O sylvae, o cenário real criado para apresentação de episódios da mitologia romana, feito para deixar as coisas mais “emocionantes” está sendo preparado para mim. Não sei o que me espera, mas deve ser algo grandioso, porque o imperador Domiciano quer utilizar minha execução para mostrar que em seu reinado pessoas vinda da burguesia como eu também pagará pelo o que fizer. E assim ele mente para todos, e o pior é que muitos crerão e continuarão sendo lesados por suas palavras.

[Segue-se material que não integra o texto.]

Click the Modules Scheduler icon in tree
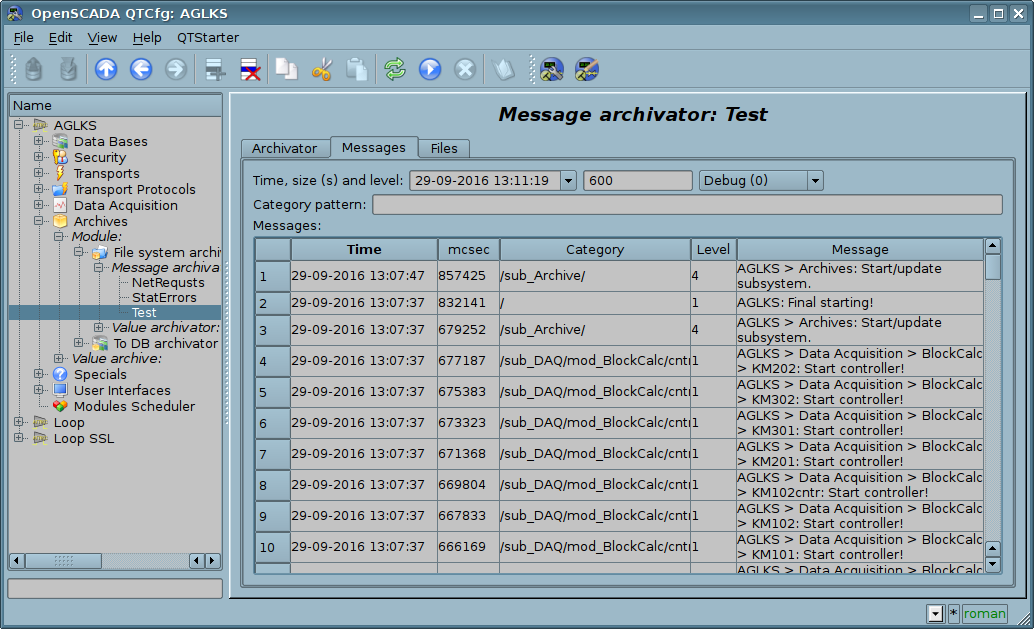Screen dimensions: 1034x629 click(60, 407)
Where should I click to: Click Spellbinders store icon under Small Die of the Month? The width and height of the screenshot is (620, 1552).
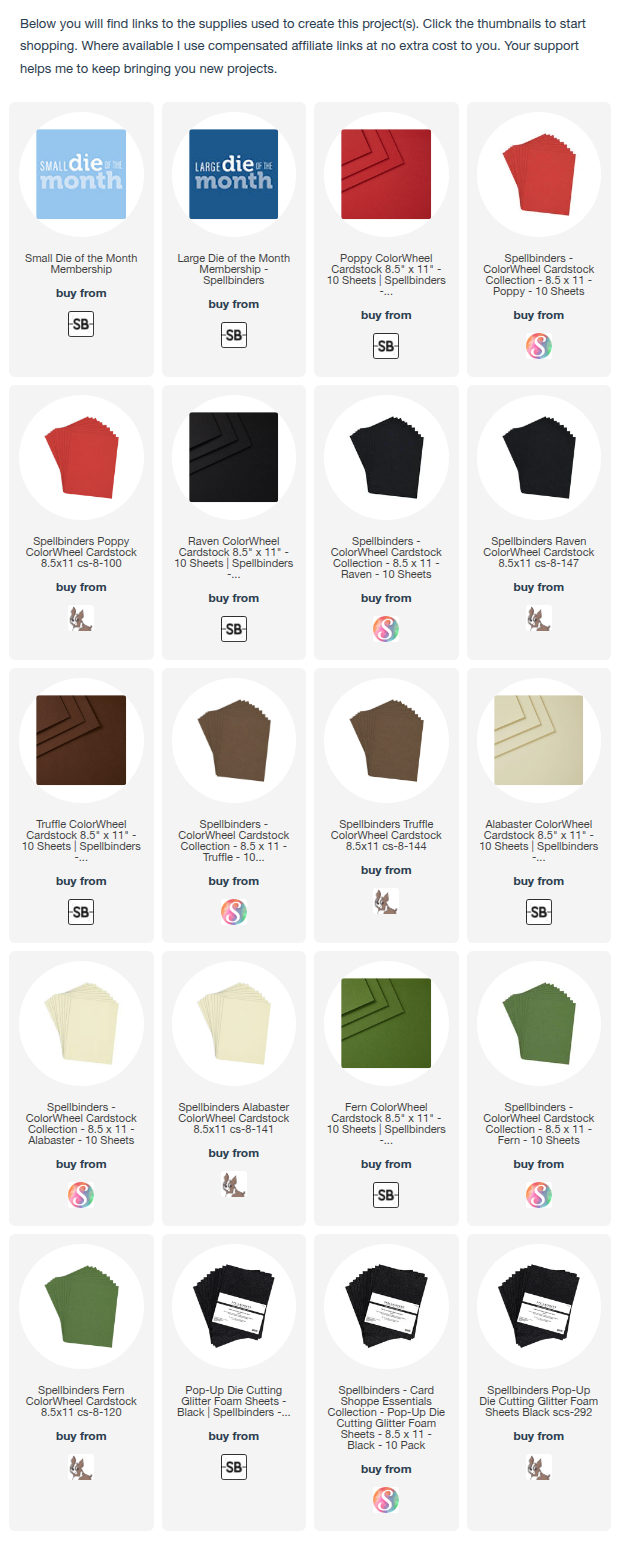pyautogui.click(x=81, y=325)
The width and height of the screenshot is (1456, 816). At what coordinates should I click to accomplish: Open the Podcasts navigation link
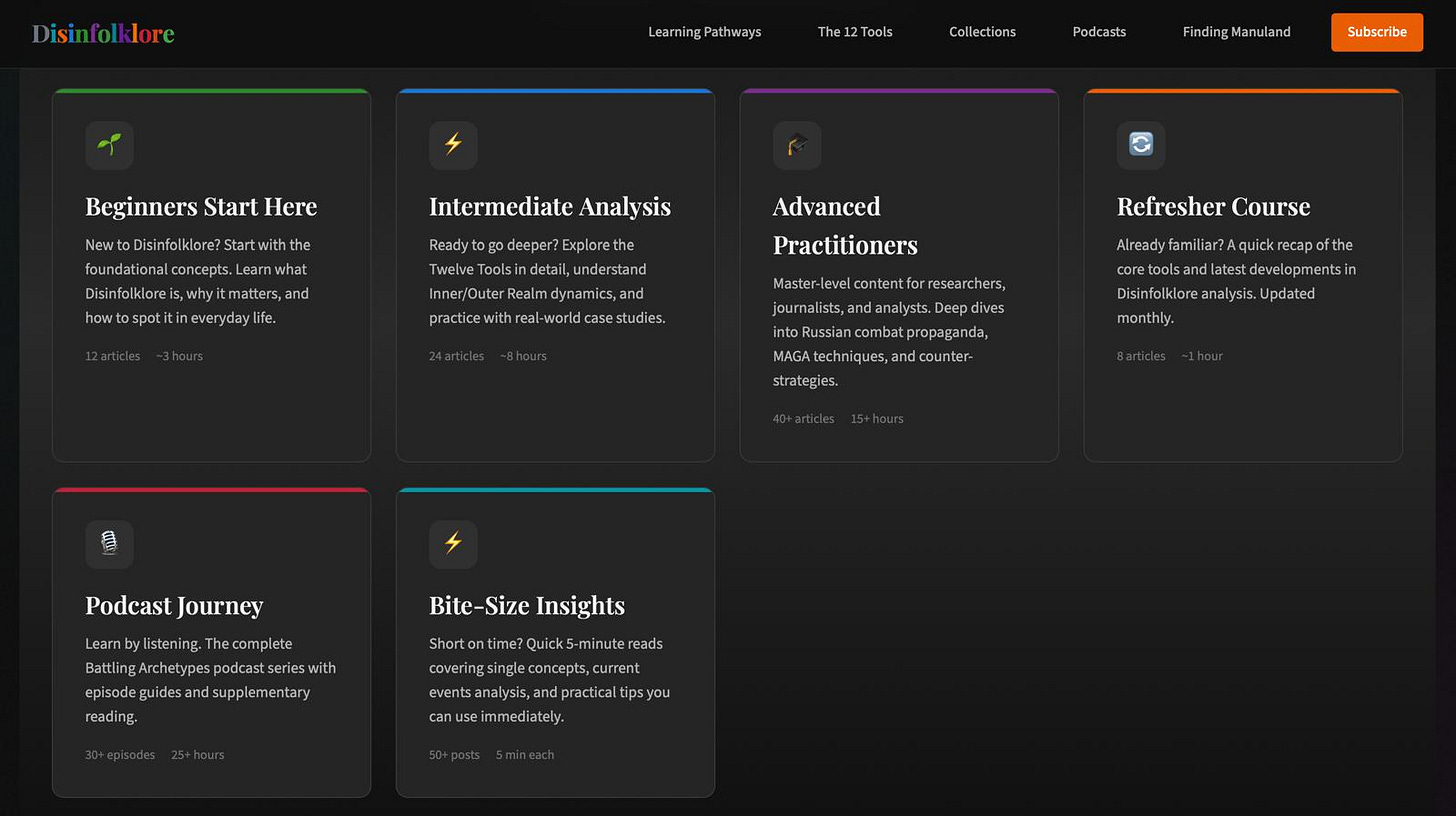pos(1099,32)
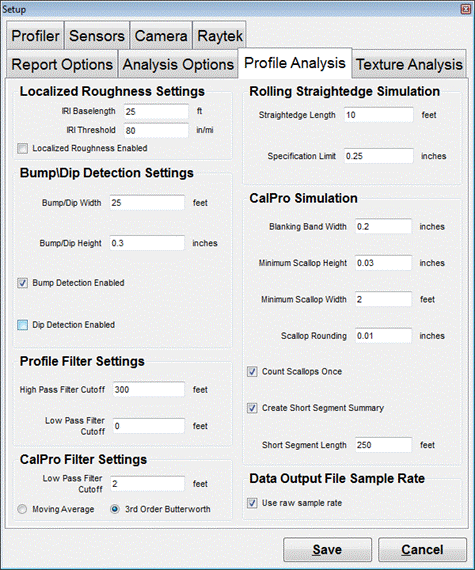The width and height of the screenshot is (475, 570).
Task: Toggle the Count Scallops Once checkbox
Action: point(252,372)
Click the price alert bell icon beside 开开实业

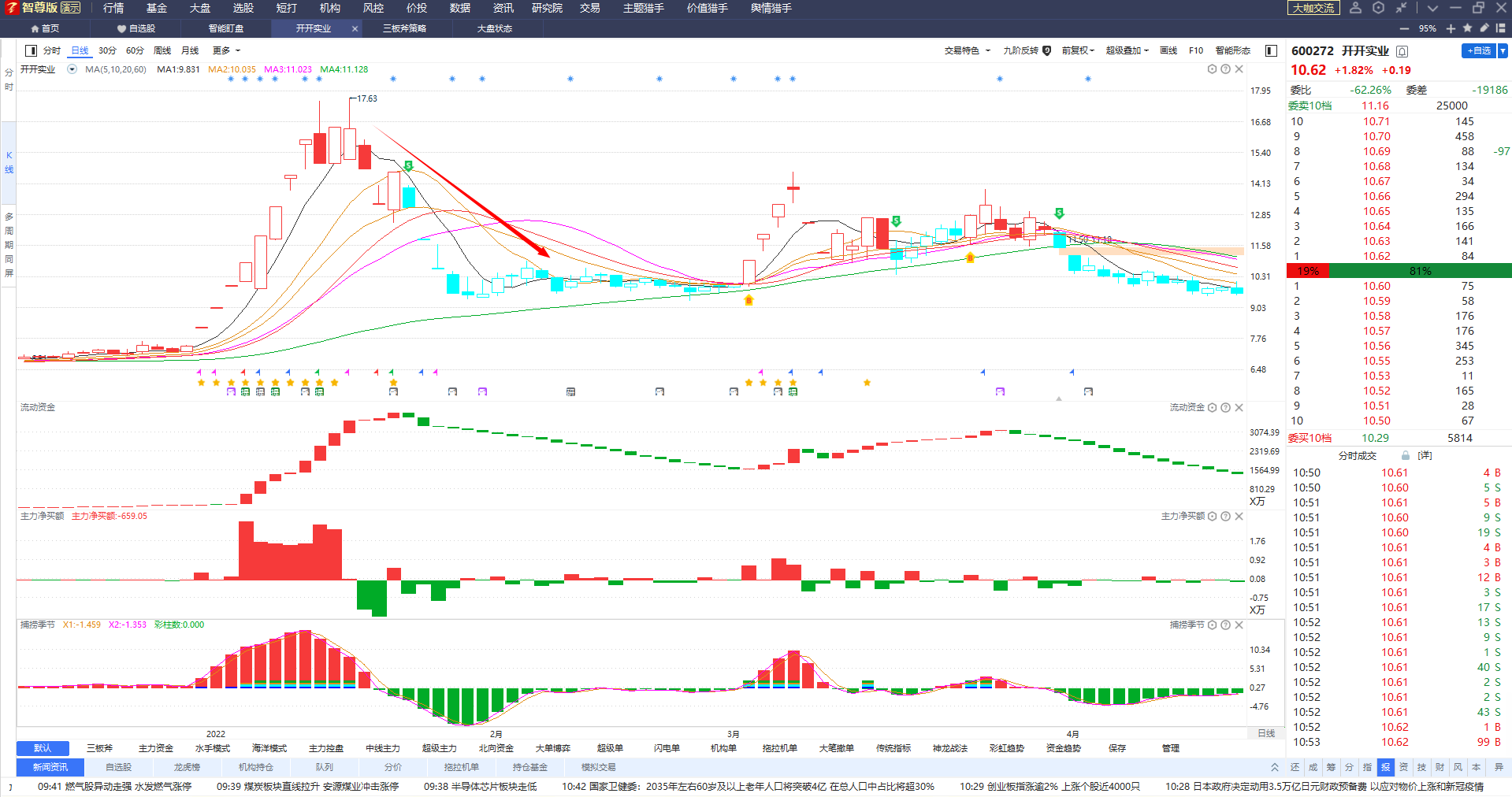[1402, 51]
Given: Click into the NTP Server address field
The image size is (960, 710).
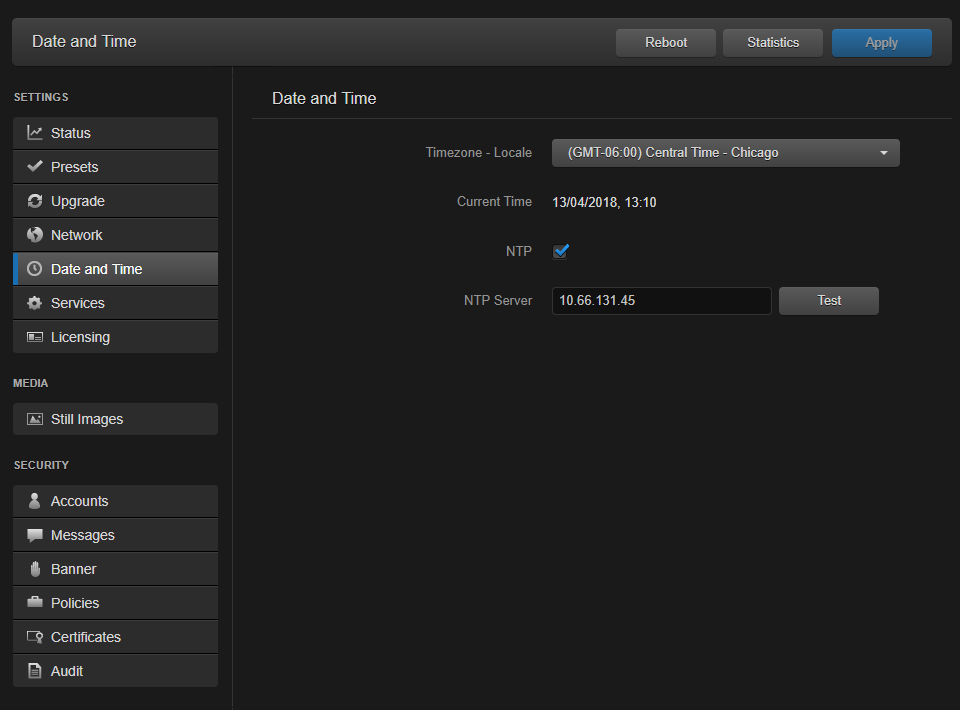Looking at the screenshot, I should click(x=661, y=301).
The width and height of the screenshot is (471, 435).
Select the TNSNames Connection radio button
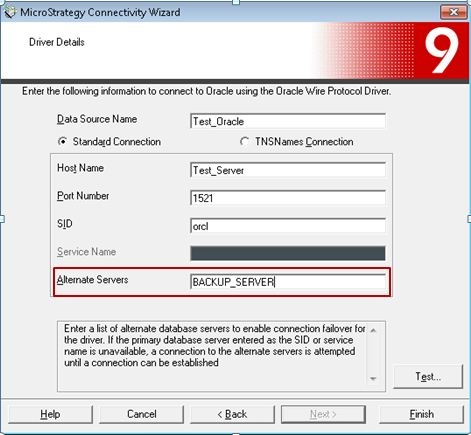tap(244, 142)
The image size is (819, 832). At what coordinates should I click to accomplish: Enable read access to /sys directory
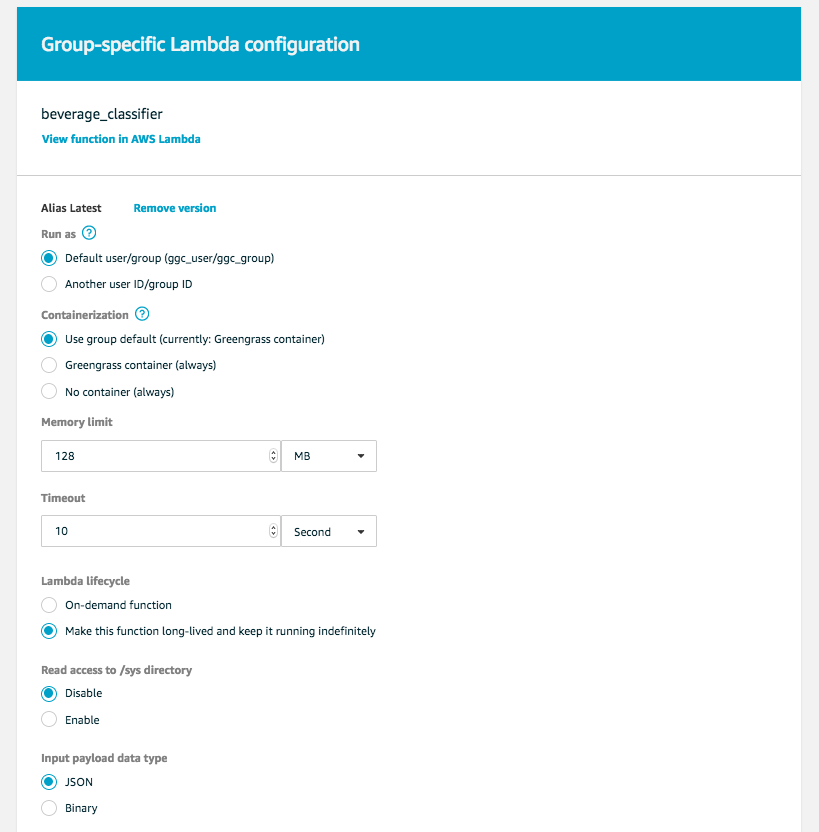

Eu já vi muitos morrerem no sylvae, quem entra lá está obrigado a representar algum inimigo de Roma – sempre um inimigo que nós vencemos – e esses que entraram no sylvae sempre foram mortos de maneiras horríveis, mas mitologicamente autênticas, como fazemos com os nossos inimigos, ou o que sempre foi dito nas lendas de Roma. Hoje é minha vez, e eu já posso ouvir os gritos da multidão que esperam para ver meu sangue e ter certeza que os burgueses não possuem sangue azul. Um líquido vermelho escorrerá por fendas em um corpo e manchará o barro castigado. Irei partir deste mundo por descumprir a vontade do meu imperador, por fazer o que eu achava que era certo, e quem ler estas últimas folhas deste diário saberá o quão sujo nós romanos somos, e eu espero que um dia o mundo saiba disso, assim como espero que este povo mude e encontre outra forma de viver. Só me entristece ter a quase certeza de que o território da minha morte um dia será considerado santo.



O diário intitulado como O Diário de um Romano foi encontrado um ano depois do Papa Bento XIV, no século XVII, consagrar e declarar o Coliseu um lugar sagrado.